Once a line is found to contain "computer", copy it out of the listing.

• [INFORMATION GIVEN]

* * * *

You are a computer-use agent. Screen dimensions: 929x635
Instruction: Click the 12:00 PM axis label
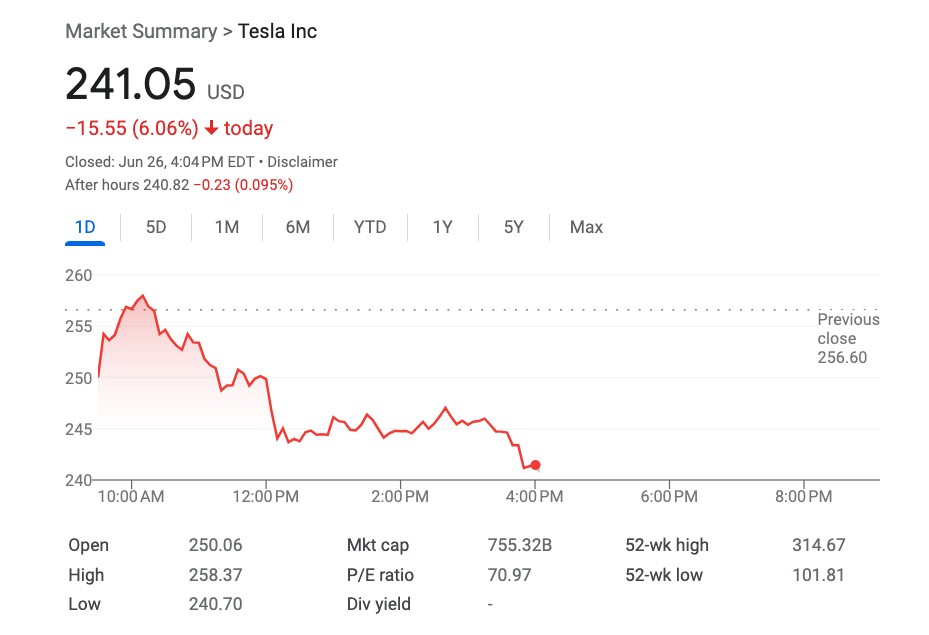tap(266, 497)
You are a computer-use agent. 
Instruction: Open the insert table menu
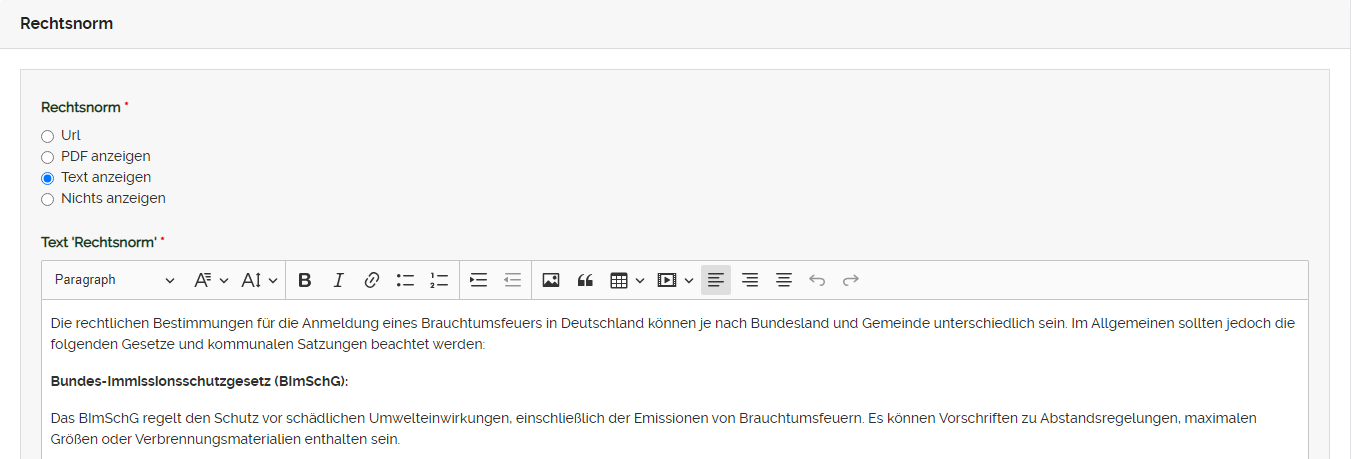tap(627, 280)
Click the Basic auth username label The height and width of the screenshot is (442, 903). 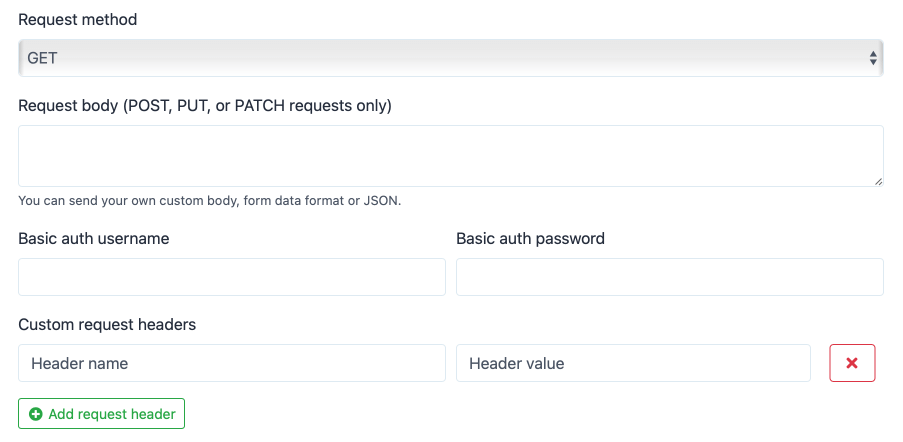click(x=94, y=238)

* * * *

• [SOLUTION]
You are a computer-use agent. Screen dimensions: 929x635
You are a computer-use agent. 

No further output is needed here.